Let’s have a look at TransCanada Corporation (TSX:TRP)(NYSE:TRP) and Toronto-Dominion Bank (TSX:TD)(NYSE:TD) to see how their dividend strategies are helping investors to build their income portfolios.
TransCanada
The Calgary-based TransCanada has a long history of rewarding its investors with growing dividends. This strength comes from the company’s diversified energy assets, which produce hefty cash flows each year.
TransCanada runs a network of pipelines which ship natural gas and liquids. It also produces power and manages gas-storage facilities. Fueled by its growing asset base, TransCanada has been able to raise its dividend for 17 consecutive years.

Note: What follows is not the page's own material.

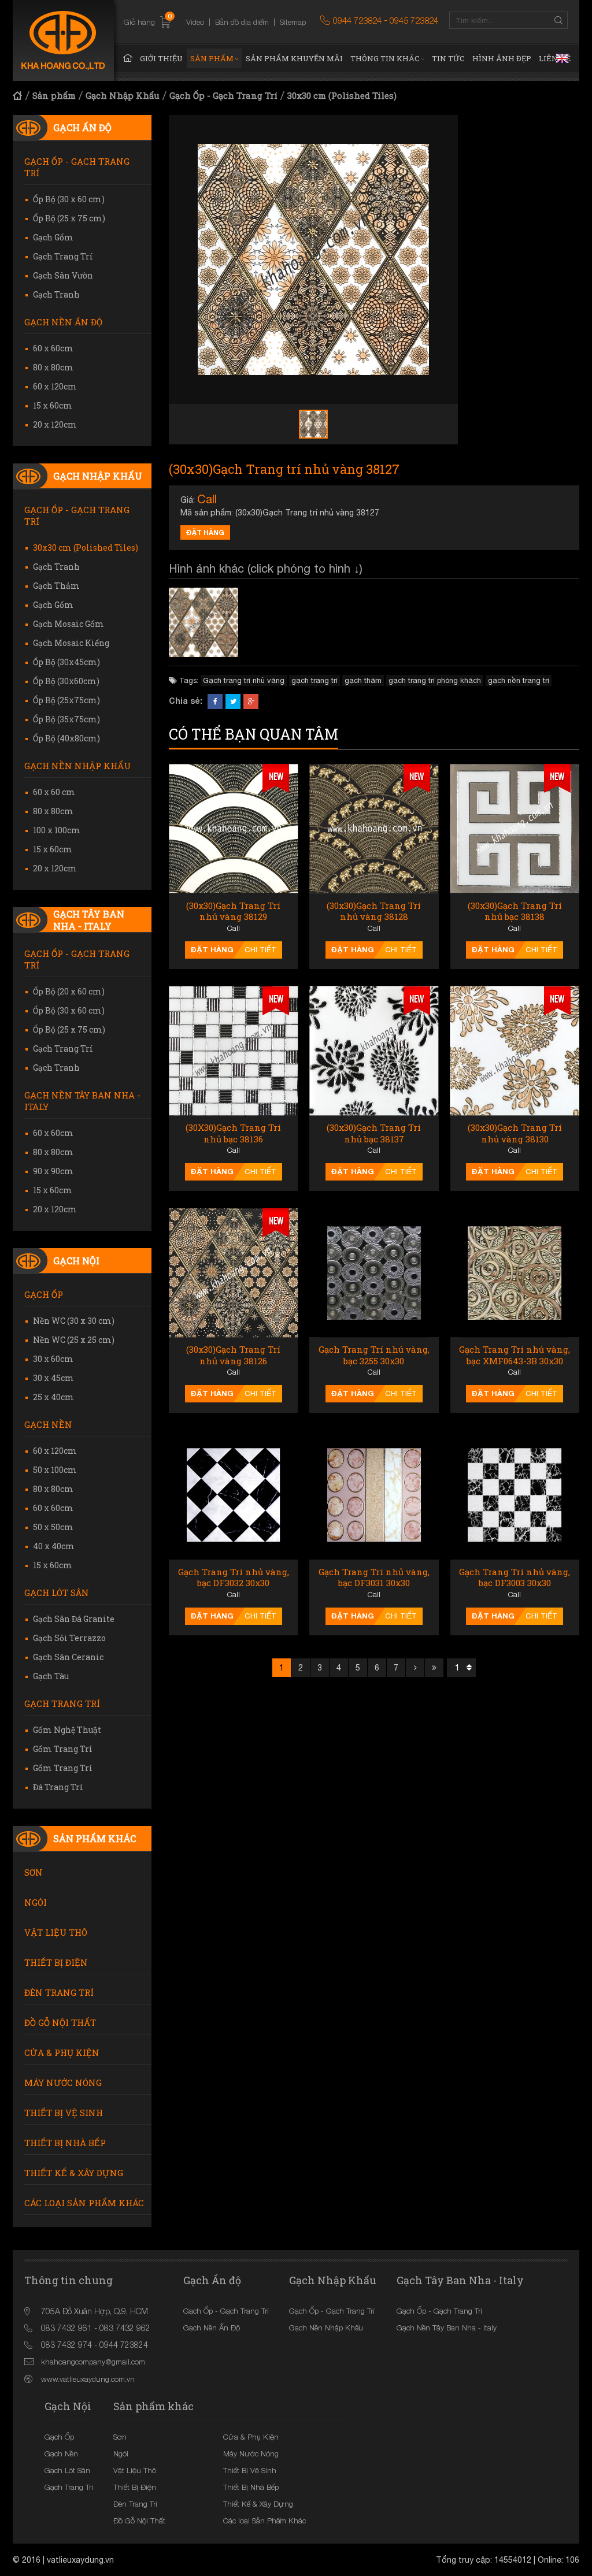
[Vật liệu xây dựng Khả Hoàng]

Last year, TransCanada overcame a major hurdle in the construction of a major pipeline project, Keystone XL, when it got approved by the Trump administration. This project is part of the company’s $48 billion in medium- to long-term projects. In the short to medium term, TransCanada has about $23 billion worth of projects that it aims to complete by the end of the decade.
According to the management, these projects are good enough to help the company to continue with its 8-10% dividend-growth plan each year through 2020. After an 11% pullback in its share price this year, TransCanada’s annual dividend yield has reached 4.97%.
I think this is a very attractive level for TFSA investors to consider, given the company’s robust growth agenda, which is likely to fuel gains in its stock price.
TD Bank
For long-term TFSA investors, TD Bank is another dividend-growth stock to consider. TD is among the top five Canadian lenders that dominate the domestic banking market and have provided consistent returns to its investors.
When it comes to dividends, TD distributes between 40% and 50% of its income in dividends each year. After an 11% increase in its payout this year, income investors in TD stock now earn a $0.67-a-share quarterly dividend, which translates into a 3.82% yield on yearly basis.
The bank is likely to grow its dividend payout between 7% and 10% each year going forward, as it benefits from diversified business operations, thanks to its aggressive growth in the U.S. The bank now runs more branches in the U.S. than in Canada, making it one of the top 10 lenders in the U.S.
Trading at $70.19 and with the trailing price-to-earnings multiple of 12.97, TD stock looks slightly attractive after it fell ~9% from the 52-week high in recent weeks. For any TFSA investor, this bank is a solid addition to earn growing dividend income.